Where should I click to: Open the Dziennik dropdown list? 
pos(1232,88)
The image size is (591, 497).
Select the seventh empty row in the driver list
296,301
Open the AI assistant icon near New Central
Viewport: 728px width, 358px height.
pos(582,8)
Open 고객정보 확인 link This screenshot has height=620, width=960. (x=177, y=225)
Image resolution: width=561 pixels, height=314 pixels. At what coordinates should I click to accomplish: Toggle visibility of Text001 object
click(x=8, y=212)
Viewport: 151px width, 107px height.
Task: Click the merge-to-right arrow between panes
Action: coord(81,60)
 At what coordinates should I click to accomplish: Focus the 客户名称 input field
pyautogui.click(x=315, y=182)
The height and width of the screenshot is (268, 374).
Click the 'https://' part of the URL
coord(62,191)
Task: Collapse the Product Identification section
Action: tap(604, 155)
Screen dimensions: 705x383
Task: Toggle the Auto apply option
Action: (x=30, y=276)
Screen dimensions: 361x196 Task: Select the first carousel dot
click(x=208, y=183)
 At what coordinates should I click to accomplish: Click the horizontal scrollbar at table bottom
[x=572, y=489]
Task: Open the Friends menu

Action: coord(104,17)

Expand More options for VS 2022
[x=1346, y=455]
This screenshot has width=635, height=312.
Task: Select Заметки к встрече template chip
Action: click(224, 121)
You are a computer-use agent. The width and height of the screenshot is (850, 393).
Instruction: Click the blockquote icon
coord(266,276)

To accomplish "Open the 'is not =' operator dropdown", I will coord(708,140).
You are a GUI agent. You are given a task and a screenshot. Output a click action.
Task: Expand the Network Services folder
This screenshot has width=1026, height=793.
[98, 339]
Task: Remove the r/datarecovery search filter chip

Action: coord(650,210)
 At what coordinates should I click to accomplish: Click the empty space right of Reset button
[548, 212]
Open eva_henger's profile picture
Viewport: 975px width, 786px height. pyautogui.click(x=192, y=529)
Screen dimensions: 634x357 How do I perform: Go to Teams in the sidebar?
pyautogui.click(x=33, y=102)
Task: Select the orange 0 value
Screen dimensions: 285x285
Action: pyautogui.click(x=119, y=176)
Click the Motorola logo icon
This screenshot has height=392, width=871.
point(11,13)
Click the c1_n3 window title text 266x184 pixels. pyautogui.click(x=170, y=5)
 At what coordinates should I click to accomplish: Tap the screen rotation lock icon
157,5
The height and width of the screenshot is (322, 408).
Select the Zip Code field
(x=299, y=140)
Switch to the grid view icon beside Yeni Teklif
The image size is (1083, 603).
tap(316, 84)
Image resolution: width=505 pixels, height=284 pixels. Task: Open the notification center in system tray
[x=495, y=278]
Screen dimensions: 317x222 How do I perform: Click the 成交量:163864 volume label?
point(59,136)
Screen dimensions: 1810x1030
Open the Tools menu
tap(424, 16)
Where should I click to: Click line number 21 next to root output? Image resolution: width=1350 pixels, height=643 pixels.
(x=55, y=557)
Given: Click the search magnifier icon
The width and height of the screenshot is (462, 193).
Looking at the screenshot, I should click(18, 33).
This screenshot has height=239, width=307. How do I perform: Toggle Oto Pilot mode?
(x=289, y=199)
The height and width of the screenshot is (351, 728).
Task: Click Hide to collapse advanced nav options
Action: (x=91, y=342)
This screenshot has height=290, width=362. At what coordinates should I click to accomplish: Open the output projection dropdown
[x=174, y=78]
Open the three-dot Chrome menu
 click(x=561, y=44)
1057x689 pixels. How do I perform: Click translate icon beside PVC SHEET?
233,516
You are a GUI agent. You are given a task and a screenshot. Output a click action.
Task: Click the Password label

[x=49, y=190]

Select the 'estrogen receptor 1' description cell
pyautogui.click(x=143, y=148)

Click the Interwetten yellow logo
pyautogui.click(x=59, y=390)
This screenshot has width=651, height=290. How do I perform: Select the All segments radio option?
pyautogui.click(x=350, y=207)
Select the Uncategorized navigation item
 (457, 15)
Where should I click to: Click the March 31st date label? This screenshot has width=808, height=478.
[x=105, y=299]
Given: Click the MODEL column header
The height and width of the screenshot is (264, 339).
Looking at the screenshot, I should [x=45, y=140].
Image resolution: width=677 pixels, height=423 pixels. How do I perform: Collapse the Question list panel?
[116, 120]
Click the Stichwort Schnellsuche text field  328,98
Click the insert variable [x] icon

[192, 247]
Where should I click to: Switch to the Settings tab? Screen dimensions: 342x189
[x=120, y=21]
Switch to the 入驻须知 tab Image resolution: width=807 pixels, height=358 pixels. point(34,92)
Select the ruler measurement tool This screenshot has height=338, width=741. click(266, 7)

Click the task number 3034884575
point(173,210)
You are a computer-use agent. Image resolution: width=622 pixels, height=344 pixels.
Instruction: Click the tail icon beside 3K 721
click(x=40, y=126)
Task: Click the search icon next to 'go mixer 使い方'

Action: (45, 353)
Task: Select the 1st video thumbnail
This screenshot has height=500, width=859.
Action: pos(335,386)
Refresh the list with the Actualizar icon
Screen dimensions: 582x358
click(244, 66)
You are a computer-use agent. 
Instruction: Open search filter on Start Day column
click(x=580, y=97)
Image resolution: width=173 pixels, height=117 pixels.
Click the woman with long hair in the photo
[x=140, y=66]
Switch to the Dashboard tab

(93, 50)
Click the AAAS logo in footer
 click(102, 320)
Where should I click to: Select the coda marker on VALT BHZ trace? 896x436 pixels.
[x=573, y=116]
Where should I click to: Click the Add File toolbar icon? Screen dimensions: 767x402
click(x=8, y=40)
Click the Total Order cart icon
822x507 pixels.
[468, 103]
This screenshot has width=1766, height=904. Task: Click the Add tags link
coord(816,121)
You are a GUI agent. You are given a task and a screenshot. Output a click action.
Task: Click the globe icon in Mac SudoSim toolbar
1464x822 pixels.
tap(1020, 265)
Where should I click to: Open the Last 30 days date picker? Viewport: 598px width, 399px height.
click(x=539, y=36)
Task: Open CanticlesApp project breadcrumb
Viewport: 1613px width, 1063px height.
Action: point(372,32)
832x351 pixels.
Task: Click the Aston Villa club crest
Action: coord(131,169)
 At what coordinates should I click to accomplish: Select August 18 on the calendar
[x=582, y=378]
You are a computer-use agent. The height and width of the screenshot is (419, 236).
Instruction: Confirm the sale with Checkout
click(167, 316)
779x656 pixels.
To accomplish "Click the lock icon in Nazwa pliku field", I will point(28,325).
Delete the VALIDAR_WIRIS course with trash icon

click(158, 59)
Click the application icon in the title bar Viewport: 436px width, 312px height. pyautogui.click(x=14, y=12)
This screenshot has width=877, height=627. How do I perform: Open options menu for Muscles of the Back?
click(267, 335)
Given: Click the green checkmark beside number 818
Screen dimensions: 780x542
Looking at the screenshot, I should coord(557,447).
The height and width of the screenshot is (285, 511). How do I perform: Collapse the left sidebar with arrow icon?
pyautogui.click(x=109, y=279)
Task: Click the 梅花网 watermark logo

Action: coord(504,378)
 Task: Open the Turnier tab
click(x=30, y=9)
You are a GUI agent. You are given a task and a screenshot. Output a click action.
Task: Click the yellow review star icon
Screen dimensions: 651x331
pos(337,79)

★ ★ ★ ★ ★

» WHAT THE TASK ASKS: Retype every one of the records above exactly as they appear.

» ANSWER TO THE TASK:
Where should I click to: Open the Dziennik dropdown list? 
pos(1232,88)
The image size is (591, 497).
Select the seventh empty row in the driver list
296,301
Open the AI assistant icon near New Central
Viewport: 728px width, 358px height.
pos(582,8)
Open 고객정보 확인 link This screenshot has height=620, width=960. (x=177, y=225)
Image resolution: width=561 pixels, height=314 pixels. At what coordinates should I click to accomplish: Toggle visibility of Text001 object
click(x=8, y=212)
Viewport: 151px width, 107px height.
Task: Click the merge-to-right arrow between panes
Action: coord(81,60)
 At what coordinates should I click to accomplish: Focus the 客户名称 input field
pyautogui.click(x=315, y=182)
The height and width of the screenshot is (268, 374).
Click the 'https://' part of the URL
coord(62,191)
Task: Collapse the Product Identification section
Action: tap(604, 155)
Screen dimensions: 705x383
Task: Toggle the Auto apply option
Action: (x=30, y=276)
Screen dimensions: 361x196 Task: Select the first carousel dot
click(x=208, y=183)
 At what coordinates should I click to accomplish: Click the horizontal scrollbar at table bottom
[x=572, y=489]
Task: Open the Friends menu

Action: coord(104,17)

Expand More options for VS 2022
[x=1346, y=455]
This screenshot has width=635, height=312.
Task: Select Заметки к встрече template chip
Action: click(224, 121)
You are a computer-use agent. The width and height of the screenshot is (850, 393).
Instruction: Click the blockquote icon
coord(266,276)

To accomplish "Open the 'is not =' operator dropdown", I will coord(708,140).
You are a GUI agent. You are given a task and a screenshot. Output a click action.
Task: Expand the Network Services folder
This screenshot has width=1026, height=793.
[98, 339]
Task: Remove the r/datarecovery search filter chip

Action: coord(650,210)
 At what coordinates should I click to accomplish: Click the empty space right of Reset button
[548, 212]
Open eva_henger's profile picture
Viewport: 975px width, 786px height. pyautogui.click(x=192, y=529)
Screen dimensions: 634x357 How do I perform: Go to Teams in the sidebar?
pyautogui.click(x=33, y=102)
Task: Select the orange 0 value
Screen dimensions: 285x285
Action: pyautogui.click(x=119, y=176)
Click the Motorola logo icon
This screenshot has height=392, width=871.
point(11,13)
Click the c1_n3 window title text 266x184 pixels. pyautogui.click(x=170, y=5)
 At what coordinates should I click to accomplish: Tap the screen rotation lock icon
157,5
The height and width of the screenshot is (322, 408).
Select the Zip Code field
(x=299, y=140)
Switch to the grid view icon beside Yeni Teklif
The image size is (1083, 603).
tap(316, 84)
Image resolution: width=505 pixels, height=284 pixels. Task: Open the notification center in system tray
[x=495, y=278]
Screen dimensions: 317x222 How do I perform: Click the 成交量:163864 volume label?
point(59,136)
Screen dimensions: 1810x1030
Open the Tools menu
tap(424, 16)
Where should I click to: Click line number 21 next to root output? Image resolution: width=1350 pixels, height=643 pixels.
(x=55, y=557)
Given: Click the search magnifier icon
The width and height of the screenshot is (462, 193).
Looking at the screenshot, I should click(18, 33).
This screenshot has height=239, width=307. How do I perform: Toggle Oto Pilot mode?
(x=289, y=199)
The height and width of the screenshot is (351, 728).
Task: Click Hide to collapse advanced nav options
Action: (x=91, y=342)
This screenshot has height=290, width=362. At what coordinates should I click to accomplish: Open the output projection dropdown
[x=174, y=78]
Open the three-dot Chrome menu
 click(x=561, y=44)
1057x689 pixels. How do I perform: Click translate icon beside PVC SHEET?
233,516
You are a GUI agent. You are given a task and a screenshot. Output a click action.
Task: Click the Password label

[x=49, y=190]

Select the 'estrogen receptor 1' description cell
pyautogui.click(x=143, y=148)

Click the Interwetten yellow logo
pyautogui.click(x=59, y=390)
This screenshot has width=651, height=290. How do I perform: Select the All segments radio option?
pyautogui.click(x=350, y=207)
Select the Uncategorized navigation item
 (457, 15)
Where should I click to: Click the March 31st date label? This screenshot has width=808, height=478.
[x=105, y=299]
Given: Click the MODEL column header
The height and width of the screenshot is (264, 339).
Looking at the screenshot, I should [x=45, y=140].
Image resolution: width=677 pixels, height=423 pixels. How do I perform: Collapse the Question list panel?
[116, 120]
Click the Stichwort Schnellsuche text field  328,98
Click the insert variable [x] icon

[192, 247]
Where should I click to: Switch to the Settings tab? Screen dimensions: 342x189
[x=120, y=21]
Switch to the 入驻须知 tab Image resolution: width=807 pixels, height=358 pixels. point(34,92)
Select the ruler measurement tool This screenshot has height=338, width=741. click(266, 7)

Click the task number 3034884575
point(173,210)
You are a computer-use agent. Image resolution: width=622 pixels, height=344 pixels.
Instruction: Click the tail icon beside 3K 721
click(x=40, y=126)
Task: Click the search icon next to 'go mixer 使い方'

Action: (45, 353)
Task: Select the 1st video thumbnail
This screenshot has height=500, width=859.
Action: pos(335,386)
Refresh the list with the Actualizar icon
Screen dimensions: 582x358
click(244, 66)
You are a computer-use agent. 
Instruction: Open search filter on Start Day column
click(x=580, y=97)
Image resolution: width=173 pixels, height=117 pixels.
Click the woman with long hair in the photo
[x=140, y=66]
Switch to the Dashboard tab

(93, 50)
Click the AAAS logo in footer
 click(102, 320)
Where should I click to: Select the coda marker on VALT BHZ trace? 896x436 pixels.
[x=573, y=116]
Where should I click to: Click the Add File toolbar icon? Screen dimensions: 767x402
click(x=8, y=40)
Click the Total Order cart icon
822x507 pixels.
[468, 103]
This screenshot has width=1766, height=904. Task: Click the Add tags link
coord(816,121)
You are a GUI agent. You are given a task and a screenshot. Output a click action.
Task: Click the globe icon in Mac SudoSim toolbar
1464x822 pixels.
tap(1020, 265)
Where should I click to: Open the Last 30 days date picker? Viewport: 598px width, 399px height.
click(x=539, y=36)
Task: Open CanticlesApp project breadcrumb
Viewport: 1613px width, 1063px height.
Action: point(372,32)
832x351 pixels.
Task: Click the Aston Villa club crest
Action: coord(131,169)
 At what coordinates should I click to accomplish: Select August 18 on the calendar
[x=582, y=378]
You are a computer-use agent. The height and width of the screenshot is (419, 236).
Instruction: Confirm the sale with Checkout
click(167, 316)
779x656 pixels.
To accomplish "Click the lock icon in Nazwa pliku field", I will point(28,325).
Delete the VALIDAR_WIRIS course with trash icon

click(158, 59)
Click the application icon in the title bar Viewport: 436px width, 312px height. pyautogui.click(x=14, y=12)
This screenshot has width=877, height=627. How do I perform: Open options menu for Muscles of the Back?
click(267, 335)
Given: Click the green checkmark beside number 818
Screen dimensions: 780x542
Looking at the screenshot, I should coord(557,447).
The height and width of the screenshot is (285, 511). How do I perform: Collapse the left sidebar with arrow icon?
pyautogui.click(x=109, y=279)
Task: Click the 梅花网 watermark logo

Action: coord(504,378)
 Task: Open the Turnier tab
click(x=30, y=9)
You are a GUI agent. You are given a task and a screenshot. Output a click action.
Task: Click the yellow review star icon
Screen dimensions: 651x331
pos(337,79)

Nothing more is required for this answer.